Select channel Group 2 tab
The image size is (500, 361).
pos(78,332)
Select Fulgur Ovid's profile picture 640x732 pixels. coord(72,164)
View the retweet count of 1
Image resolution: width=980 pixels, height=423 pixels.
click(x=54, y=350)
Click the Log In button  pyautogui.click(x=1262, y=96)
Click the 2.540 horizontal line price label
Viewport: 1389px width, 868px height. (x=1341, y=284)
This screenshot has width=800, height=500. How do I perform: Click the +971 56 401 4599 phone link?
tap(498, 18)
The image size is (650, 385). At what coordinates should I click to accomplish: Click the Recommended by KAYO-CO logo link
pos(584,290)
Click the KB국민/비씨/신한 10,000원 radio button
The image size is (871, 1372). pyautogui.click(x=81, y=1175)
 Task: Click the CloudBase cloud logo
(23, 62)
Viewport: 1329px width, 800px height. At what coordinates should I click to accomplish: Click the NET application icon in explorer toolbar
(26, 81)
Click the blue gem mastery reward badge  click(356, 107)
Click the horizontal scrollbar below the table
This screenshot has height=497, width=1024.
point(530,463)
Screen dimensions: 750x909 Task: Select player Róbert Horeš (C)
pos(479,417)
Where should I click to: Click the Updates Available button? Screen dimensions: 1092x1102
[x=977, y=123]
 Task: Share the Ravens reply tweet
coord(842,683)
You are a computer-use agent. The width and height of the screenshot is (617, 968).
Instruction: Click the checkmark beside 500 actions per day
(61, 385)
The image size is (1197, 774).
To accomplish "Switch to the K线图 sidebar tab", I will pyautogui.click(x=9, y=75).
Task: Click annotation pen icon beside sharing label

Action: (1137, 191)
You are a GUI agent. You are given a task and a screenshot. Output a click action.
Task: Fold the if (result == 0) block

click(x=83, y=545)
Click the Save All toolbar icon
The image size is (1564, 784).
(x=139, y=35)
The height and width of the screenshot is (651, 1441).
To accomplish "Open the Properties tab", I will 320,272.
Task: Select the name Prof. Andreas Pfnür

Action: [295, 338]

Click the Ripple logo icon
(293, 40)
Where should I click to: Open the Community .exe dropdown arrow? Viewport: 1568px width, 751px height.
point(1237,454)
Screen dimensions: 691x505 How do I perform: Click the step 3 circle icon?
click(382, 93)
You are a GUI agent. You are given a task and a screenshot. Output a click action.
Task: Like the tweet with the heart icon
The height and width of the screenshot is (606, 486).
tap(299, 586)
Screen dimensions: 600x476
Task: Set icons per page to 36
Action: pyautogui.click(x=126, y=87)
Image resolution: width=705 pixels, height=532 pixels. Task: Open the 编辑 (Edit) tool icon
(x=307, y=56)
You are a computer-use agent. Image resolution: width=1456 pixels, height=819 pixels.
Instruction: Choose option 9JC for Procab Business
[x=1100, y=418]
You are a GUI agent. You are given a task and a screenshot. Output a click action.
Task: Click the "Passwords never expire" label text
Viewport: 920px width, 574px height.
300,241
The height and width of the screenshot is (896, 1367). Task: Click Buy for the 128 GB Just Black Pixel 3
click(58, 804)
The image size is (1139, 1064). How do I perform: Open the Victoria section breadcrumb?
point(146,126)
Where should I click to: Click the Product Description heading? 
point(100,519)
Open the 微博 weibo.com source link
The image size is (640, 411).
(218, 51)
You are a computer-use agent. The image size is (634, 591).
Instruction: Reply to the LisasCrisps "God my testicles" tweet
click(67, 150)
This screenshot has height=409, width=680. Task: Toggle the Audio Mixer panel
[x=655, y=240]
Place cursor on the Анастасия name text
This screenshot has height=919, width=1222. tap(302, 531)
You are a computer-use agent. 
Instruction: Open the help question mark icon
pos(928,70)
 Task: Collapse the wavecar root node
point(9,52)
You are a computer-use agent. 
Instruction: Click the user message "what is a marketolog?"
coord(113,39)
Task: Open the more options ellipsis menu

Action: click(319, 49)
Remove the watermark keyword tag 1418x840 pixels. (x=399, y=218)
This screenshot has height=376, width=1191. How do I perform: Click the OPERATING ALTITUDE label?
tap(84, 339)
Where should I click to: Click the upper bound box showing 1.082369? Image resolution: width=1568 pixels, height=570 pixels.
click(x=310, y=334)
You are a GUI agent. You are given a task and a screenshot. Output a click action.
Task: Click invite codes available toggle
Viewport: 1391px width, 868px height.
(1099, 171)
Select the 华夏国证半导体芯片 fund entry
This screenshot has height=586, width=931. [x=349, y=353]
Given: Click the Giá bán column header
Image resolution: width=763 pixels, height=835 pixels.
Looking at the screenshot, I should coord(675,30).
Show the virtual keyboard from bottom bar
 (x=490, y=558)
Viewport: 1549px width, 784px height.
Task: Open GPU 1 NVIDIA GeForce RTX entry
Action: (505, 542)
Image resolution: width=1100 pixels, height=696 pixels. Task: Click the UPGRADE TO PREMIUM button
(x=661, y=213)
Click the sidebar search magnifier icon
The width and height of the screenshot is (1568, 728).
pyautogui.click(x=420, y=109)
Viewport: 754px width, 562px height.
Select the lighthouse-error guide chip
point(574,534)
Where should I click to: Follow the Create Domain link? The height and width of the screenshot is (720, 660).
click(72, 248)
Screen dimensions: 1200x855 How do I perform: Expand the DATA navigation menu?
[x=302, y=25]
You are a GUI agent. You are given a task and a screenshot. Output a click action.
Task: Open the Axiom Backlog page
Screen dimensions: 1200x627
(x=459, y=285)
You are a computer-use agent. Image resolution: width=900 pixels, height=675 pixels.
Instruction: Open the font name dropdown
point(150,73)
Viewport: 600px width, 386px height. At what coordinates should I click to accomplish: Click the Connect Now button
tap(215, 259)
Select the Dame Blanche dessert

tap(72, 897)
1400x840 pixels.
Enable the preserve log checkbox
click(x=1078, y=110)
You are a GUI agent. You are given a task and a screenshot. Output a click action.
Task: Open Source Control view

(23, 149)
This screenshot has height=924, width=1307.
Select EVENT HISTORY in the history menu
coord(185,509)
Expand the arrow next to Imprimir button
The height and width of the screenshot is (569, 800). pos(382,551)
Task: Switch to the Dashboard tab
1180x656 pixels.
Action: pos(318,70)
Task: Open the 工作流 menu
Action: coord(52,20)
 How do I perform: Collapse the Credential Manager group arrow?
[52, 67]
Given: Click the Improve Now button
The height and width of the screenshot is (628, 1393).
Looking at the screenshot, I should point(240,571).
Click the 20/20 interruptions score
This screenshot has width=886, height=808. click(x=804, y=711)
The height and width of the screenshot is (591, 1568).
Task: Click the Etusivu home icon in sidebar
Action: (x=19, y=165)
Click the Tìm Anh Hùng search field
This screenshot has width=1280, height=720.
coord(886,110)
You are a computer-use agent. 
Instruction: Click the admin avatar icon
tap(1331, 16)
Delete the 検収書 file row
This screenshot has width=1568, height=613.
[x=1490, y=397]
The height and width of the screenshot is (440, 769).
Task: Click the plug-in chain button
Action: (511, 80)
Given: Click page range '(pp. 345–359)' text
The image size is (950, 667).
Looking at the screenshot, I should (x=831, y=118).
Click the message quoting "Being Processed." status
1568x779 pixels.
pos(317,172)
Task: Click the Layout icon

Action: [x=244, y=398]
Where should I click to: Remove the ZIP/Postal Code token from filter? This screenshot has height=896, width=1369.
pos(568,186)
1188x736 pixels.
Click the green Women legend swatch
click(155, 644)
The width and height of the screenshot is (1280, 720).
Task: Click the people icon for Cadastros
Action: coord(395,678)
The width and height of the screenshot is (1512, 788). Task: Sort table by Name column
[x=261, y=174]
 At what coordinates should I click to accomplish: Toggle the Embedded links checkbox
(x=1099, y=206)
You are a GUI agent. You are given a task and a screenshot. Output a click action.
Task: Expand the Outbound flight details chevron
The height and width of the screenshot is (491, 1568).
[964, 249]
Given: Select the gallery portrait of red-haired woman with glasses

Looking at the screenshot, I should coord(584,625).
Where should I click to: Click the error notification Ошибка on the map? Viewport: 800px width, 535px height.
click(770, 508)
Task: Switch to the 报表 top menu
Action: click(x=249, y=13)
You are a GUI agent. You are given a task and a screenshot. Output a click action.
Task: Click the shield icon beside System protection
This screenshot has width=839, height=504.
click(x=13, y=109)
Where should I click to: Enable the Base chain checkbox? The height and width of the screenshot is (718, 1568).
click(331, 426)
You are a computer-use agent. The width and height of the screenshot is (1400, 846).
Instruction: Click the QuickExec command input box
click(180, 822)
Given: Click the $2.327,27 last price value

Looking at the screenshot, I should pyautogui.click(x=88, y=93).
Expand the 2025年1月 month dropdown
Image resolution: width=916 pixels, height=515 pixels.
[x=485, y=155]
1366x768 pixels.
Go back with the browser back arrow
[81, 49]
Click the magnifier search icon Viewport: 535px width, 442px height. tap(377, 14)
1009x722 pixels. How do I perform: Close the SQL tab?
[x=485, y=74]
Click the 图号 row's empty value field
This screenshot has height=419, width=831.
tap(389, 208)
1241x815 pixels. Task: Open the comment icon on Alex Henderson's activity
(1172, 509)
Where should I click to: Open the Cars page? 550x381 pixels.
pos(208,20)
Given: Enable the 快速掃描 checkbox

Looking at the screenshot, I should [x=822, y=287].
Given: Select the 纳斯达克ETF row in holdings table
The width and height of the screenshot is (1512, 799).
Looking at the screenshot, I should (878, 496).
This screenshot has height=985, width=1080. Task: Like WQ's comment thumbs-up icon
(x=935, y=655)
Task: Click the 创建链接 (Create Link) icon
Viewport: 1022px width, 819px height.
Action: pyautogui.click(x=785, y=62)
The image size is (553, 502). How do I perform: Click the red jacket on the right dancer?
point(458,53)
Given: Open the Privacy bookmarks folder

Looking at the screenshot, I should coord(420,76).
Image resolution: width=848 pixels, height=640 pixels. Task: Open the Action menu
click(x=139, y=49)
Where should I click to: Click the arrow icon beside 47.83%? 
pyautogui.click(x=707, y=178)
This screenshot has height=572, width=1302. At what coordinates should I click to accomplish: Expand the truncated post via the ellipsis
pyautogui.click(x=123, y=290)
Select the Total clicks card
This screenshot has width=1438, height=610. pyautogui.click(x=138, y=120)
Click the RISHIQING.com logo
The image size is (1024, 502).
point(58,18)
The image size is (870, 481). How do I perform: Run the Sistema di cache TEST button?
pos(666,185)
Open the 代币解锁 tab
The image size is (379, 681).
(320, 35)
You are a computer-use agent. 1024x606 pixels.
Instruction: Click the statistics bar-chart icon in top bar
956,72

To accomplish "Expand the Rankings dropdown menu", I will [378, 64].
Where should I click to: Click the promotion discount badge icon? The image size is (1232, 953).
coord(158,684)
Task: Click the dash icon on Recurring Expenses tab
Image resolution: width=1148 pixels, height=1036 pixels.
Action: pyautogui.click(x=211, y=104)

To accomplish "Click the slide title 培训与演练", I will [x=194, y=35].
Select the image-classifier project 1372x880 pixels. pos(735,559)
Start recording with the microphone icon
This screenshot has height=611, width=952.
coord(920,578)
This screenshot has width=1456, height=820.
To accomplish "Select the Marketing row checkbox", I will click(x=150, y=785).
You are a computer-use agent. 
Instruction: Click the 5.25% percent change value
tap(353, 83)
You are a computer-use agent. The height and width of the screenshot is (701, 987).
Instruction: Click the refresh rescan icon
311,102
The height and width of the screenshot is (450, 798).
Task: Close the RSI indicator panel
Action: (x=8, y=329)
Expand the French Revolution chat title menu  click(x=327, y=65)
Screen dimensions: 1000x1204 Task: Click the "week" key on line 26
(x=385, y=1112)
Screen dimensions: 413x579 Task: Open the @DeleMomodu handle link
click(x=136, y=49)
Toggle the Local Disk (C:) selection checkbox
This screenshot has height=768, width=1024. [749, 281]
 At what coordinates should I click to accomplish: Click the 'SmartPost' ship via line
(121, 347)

━━━━━━━━

▶ Exercise requirements
Copy the material verbatim from the line containing "Open the 代币解锁 tab" through the line containing "Expand the French", including both of those lines.

▶ The completed task
Open the 代币解锁 tab
The image size is (379, 681).
(320, 35)
You are a computer-use agent. 1024x606 pixels.
Instruction: Click the statistics bar-chart icon in top bar
956,72

To accomplish "Expand the Rankings dropdown menu", I will [378, 64].
Where should I click to: Click the promotion discount badge icon? The image size is (1232, 953).
coord(158,684)
Task: Click the dash icon on Recurring Expenses tab
Image resolution: width=1148 pixels, height=1036 pixels.
Action: pyautogui.click(x=211, y=104)

To accomplish "Click the slide title 培训与演练", I will [x=194, y=35].
Select the image-classifier project 1372x880 pixels. pos(735,559)
Start recording with the microphone icon
This screenshot has height=611, width=952.
coord(920,578)
This screenshot has width=1456, height=820.
To accomplish "Select the Marketing row checkbox", I will click(x=150, y=785).
You are a computer-use agent. 
Instruction: Click the 5.25% percent change value
tap(353, 83)
You are a computer-use agent. The height and width of the screenshot is (701, 987).
Instruction: Click the refresh rescan icon
311,102
The height and width of the screenshot is (450, 798).
Task: Close the RSI indicator panel
Action: (x=8, y=329)
Expand the French Revolution chat title menu  click(x=327, y=65)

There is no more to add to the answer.